А жена ему тем временем другой такой же бутерброд приготовила.
— Не разберу, что такое, а вкусно, — похвалил он.
После второго стаканчика старик помолодел, оживился и даже два биточка съел — аппетит явился после «трезвиловки».
Разговорились. Вспоминали журналы, выставки, художников. Он взял со стола карандаш и спросил бумаги.
— Привык что-нибудь чертить, когда говорю… А то руки мешают.
Я подал ему альбом и карандаш.
Просидел у меня Алексей Кондратьевич часа два. От чая он отказался и просил было пива, но угостили его все-таки чаем с домашней наливкой, от которой он в восторг пришел.
Я предложил Алексею Кондратьевичу отдохнуть на диване и заставил его надеть мой охотничий длинный пиджак из бобрика. И хотя трудно его было уговорить, он все-таки надел, и когда я провожал старика, то был уверен, что ему в обшитых кожей валенках и в этом пиджаке и при его летнем пальто холодно не будет. В карман ему я незаметно сунул серебра.
Жена, провожая его, просила заходить не стесняясь, когда угодно. Он радостно обещал, но ни разу не зашел, — и никогда больше я его не встречал, слышал только, что старик окончательно отрущобился и никуда не показывается.
Я его видел только три раза и все три раза в конце марта, когда грачи прилетают и гнезда вьют…
В моем альбоме он нарисовал весну… избушку… лужу… и грачей…
И вспоминаю я этого большого художника и милого моему сердцу человека каждую весну, — когда грачи прилетают.
«Нечаянная радость»
Огромный железный замок, каких с тех пор я больше никогда не видал, висел на низенькой, обитой листовым железом двери.

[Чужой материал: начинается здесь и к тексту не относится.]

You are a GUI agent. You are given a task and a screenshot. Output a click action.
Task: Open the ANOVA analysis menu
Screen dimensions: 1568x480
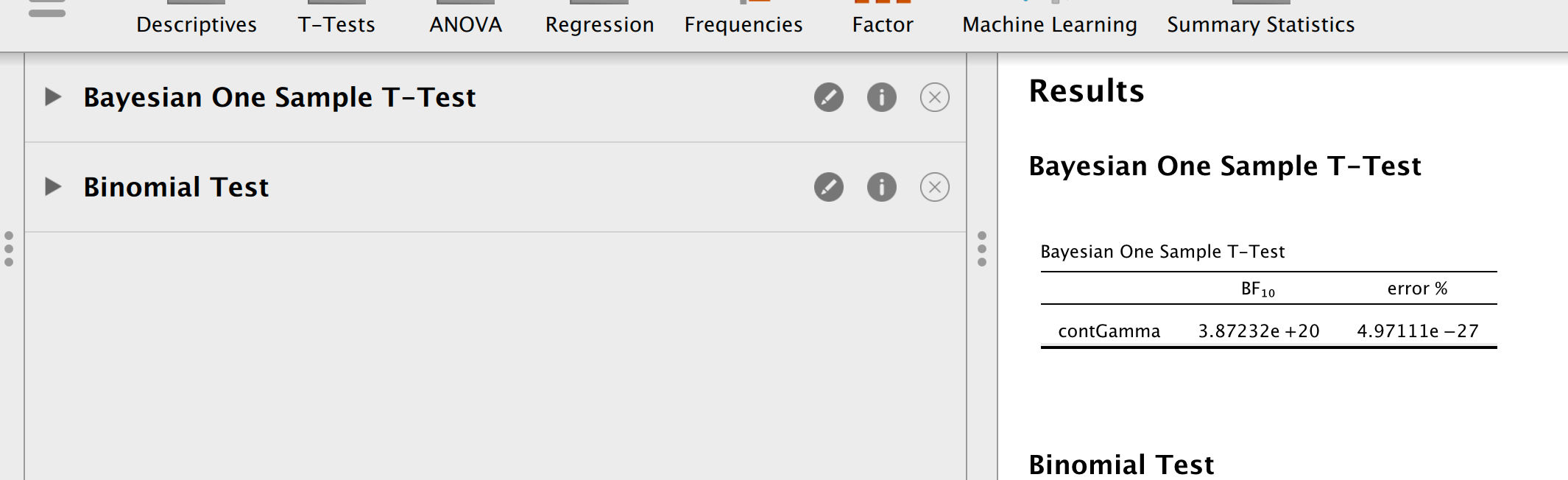tap(465, 24)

А привело меня к этой двери вот что. Это было в половине восьмидесятых годов, в конце сентября. Я работал тогда в «Русских ведомостях» и возвращался с ночного пожара по Малой Бронной. Вижу, с бульварчика Патриарших прудов тропотит мелкими шажками, чуть не бежит, маленький человечек с рыжеватой округлой бороденкой и маленькими «северными» пронзительными глазками, весело глядящими, ничего не видя из-под измятой полястой шляпенки. Одет он был в модную тогда среди небогатой интеллигенции коричневую размахайку-крылатку.
— Елпидифор Васильевич, здравствуйте!
— А, Баян, ты откуда такой чумазый?
— С пожара на Живодерке.
— Большой пожар?
— Строчек на пятнадцать… цыганский домишко сгорел.
— А! На-ка, пощупай…
И сует мне из-под крыла своей размахайки пакет с горячими калачами.
— Горяченькие; пойдем ко мне чай пить. Вот моя квартира.
И, потянув меня в ворота, вынул из кармана огромный железный ключ с резной бородкой и плоской, ажурной ручкой.
— Видал такие? В прошлом году настоятель Каменного монастыря на Кубинском озере подарил замочек-то. Петровских времен.
Пока он отпирал этот замочек величиной с кошку и изображавший собой кошку: ручка — хвост во рту, — к нам подошел усатый, солдатского вида, седой дворник. Он поставил к стенке метлу, вытянулся во фронт и шапку «по-николаевски» скинул.
— Чего изволите приказать, ваше превосходительство?
— Опять?! Сколько раз говорил. У меня, небось, имя есть.